Averill: Bilateral descent groups tend to be more short term than unilineal ones. Beyond the nuclear family, there usually only exists a kindred or group of relatives linked by a single individual through marriage. When an individual dies or is divorced, the kindred that was focused on him or her is altered significantly or may even cease existing. Essentially, a family or kindred has to really work hard to stick together, so to speak. The Kennedy family is a good example. Members of this well known, politically active family has included a U.S. President and several Senators, still considers themselves to be a large closely related kindred despite the fact that Joe Kennedy, the family founder, died in 1969 and many of the Kennedy kindred do not have the Kennedy name. Now Star Lord, or you may know him as Andy from Parks and Rec, Chris Pratt, is now considered a Kennedy because he married Katherine Shwarzenegger. Schwarzenegger’s mother is Maria Shriver. Shriver’s mother was Eunice Kennedy Shriver, John F. Kennedy’s sister. Whew! That’s some genealogical gymnastics but also shows a) how easy it is to loose the maternal line if you are only following names and b) how keeping a bilateral descent group close requires some extreme effort.

Public Domain / Wikimedia Commons
Elizabeth: This is making me want to label everything of value in my house with my name splashed across it! Maybe someone will remember me….
In her studies of eighteenth-century New England material culture, Ulrich reminds us of the often-complex ways in which names, objects and property came to be inherited in the eighteenth-century Atlantic world. Women like Hannah Barnard and her descendants were able to establish matrilineal descent through bequeathing a cupboard bearing Hannah’s maiden name. So what about today? What’s in a name?
Seventy-two percent of adults polled in a 2011 study said they believe a woman should give up her maiden name when she gets married, and half of those who responded said they believe that it should be a legal requirement, not a choice. Figures from several recent studies suggest that today between 80 and 90 percent of marrying women take the husband’s name in some form. About 25% of those women bump their birthname, or maiden name, to their middle name and then take their husbands name as their last. And I just learned that’s more prevalent in the South, which I had no idea that was the case. That’s what my mother did, and that’s what I did, and we’re southern so… I don’t know. I don’t have direct numbers on that.
Averill: How did the “common” naming practices practiced in North American come to be? This history of women’s marital surnames in the U.S. is a story of social custom influencing law, influencing social custom. Legal scholar Elizabeth Emens explored the strange journey of how it became a legal issue to take a husband’s name, and then how that changed into a social norm. She points out that in common law in the U.S. as in England, both women and men were free to change their surnames through common usage, subject to certain exemptions for fraud. Generally, up until the eleventh century first names were generally the only names used for individuals. Surnames began becoming more popular in the eleventh century, in order to differentiate the many people with the same first names. This practice became more common through the following three centuries until most Europeans had surnames by the sixteenth century. Surnames typically conveyed some kind of information about the bearer like occupation, or place of origin.

#### [Objective A]
Using the passage on kinship and surnames, decide whether each statement agrees with it, answering yes or no and quoting the words that settle it: (i) Joe Kennedy, the family founder, died in 1969. (ii) Surnames began to grow popular in the twelfth century. (iii) Under U.S. common law, only women were free to change their surnames through common usage.
#### [Objective B]
Extend the passage on kinship and surnames, beginning after its final sentence.

#### [Data lines]
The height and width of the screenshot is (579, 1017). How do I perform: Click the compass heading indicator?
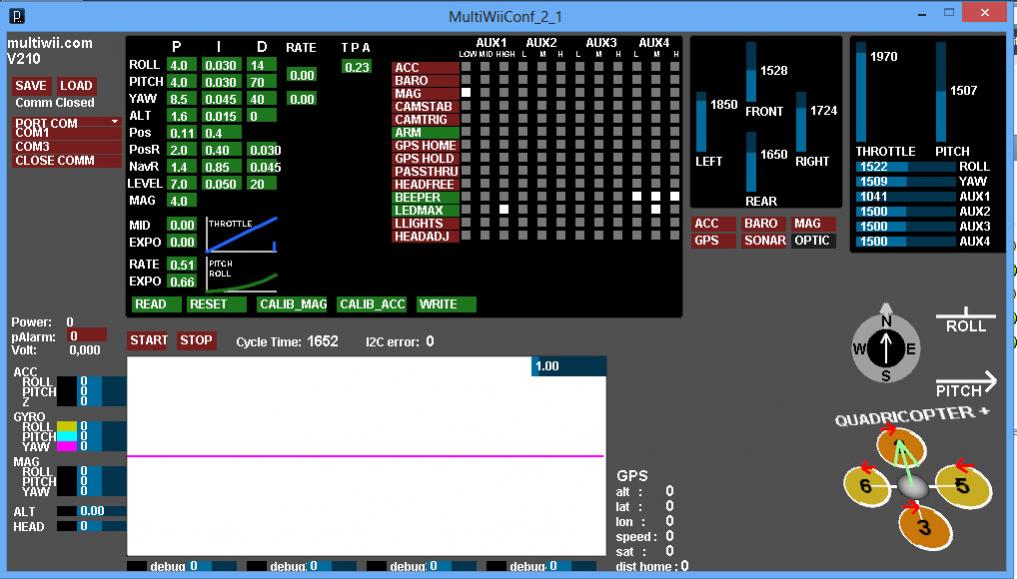coord(885,346)
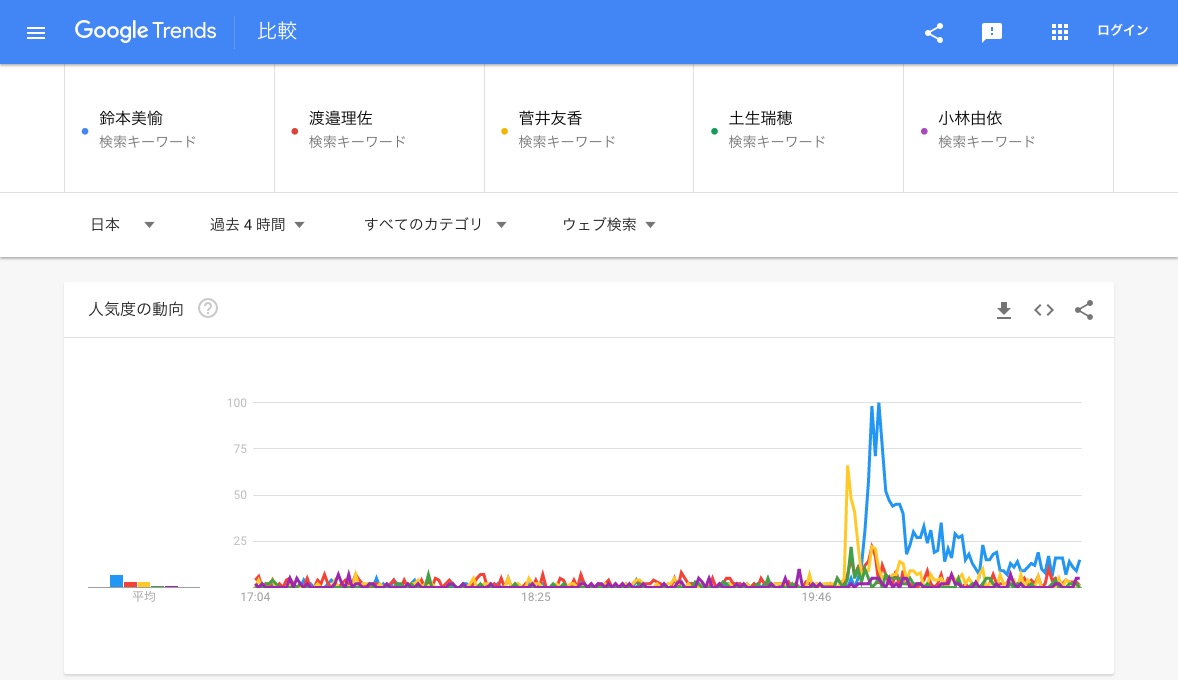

#### [Exercise result A]
(i) Yes: "Joe Kennedy, the family founder, died in 1969"
(ii) No: "Surnames began becoming more popular in the eleventh century"
(iii) No: "both women and men were free to change their surnames through common usage"

#### [Exercise result B]
Elizabeth: In European feudal times, occasionally gentry surpassed gender. Often, when a couple joined together, they would take the more powerful surname. But, as property became more and more scarce, women became less and less likely to inherit land. Historian Stephanie Coontz argues that once women could offer only movable goods as de facto dowry “the paternal line became much more emphasized.” English common law established coverture, meaning that a woman became legally “covered” by her husband at marriage. Please have a listen to Marissa’s episode on coverture for a deep dive into that whole pile of worms. For married women, who were treated under coverture as legally subsumed by their husbands’ identity, bearing his surname was typically the most informative moniker. Up until the middle of the nineteenth century, American women typically changed their names to their husbands’ as a matter of custom, not law.
Averill: Custom became law by a series of cases in the late-nineteenth and early twentieth-centuries. These cases built precedent upon precedent until many states had plainly declared in case law or by statute that married women’s ability to engage legally in certain activities- such as driving or voting- was dependent on her bearing her husband’s name. For example, in 1879, when Boston women were granted the franchise in school elections, feminist Lucy Stone registered to vote but officials notified her that she would not be allowed to vote unless she added “Blackwell” to her signature. She did not, and was not allowed to vote in that election. The foundational case that set precedent for making it practically mandatory for a woman to change her name to her husbands came from an 1881 New York decision in Chapman v Phoenix National Bank. This case actually dealt with wartime seizures of property during the Civil War. The court ruled against the confiscation because the notice of forfeiture was listed in the married women’s maiden name – who on earth would know who she was!?!
Elizabeth: Other cases in Texas in 1890 and Massachusetts in 1926, among many others, further entrenched the legal mandate of taking the husbands name. State and federal rulings were based off of the Chapman dicta. In 1934 the U.S. District Court of the Southern District of New York ruled that a woman could not be naturalized in her birthname, but must be naturalized in her married name. In a 1945 Illinois case, Rago v Lipsky, the court ruled in favor of a state statute that a woman’s voter registration in her maiden name is automatically cancelled upon marriage, and that she must re-register in her married name in order to vote. In an Alabama case, the court ruled that the state’s unwritten regulation requiring married women to obtain drivers licenses in their husband’s names, and the state’s common law rule that a woman’s name automatically changes to her husband’s at marriage, both had a rational basis particularly because she can apply for a name change through probate court (so the harm to her is de mimimis), or not a “burden,” therefore legal. Hawaii was the only state to have a law that actually stated a woman had to change her name upon marriage.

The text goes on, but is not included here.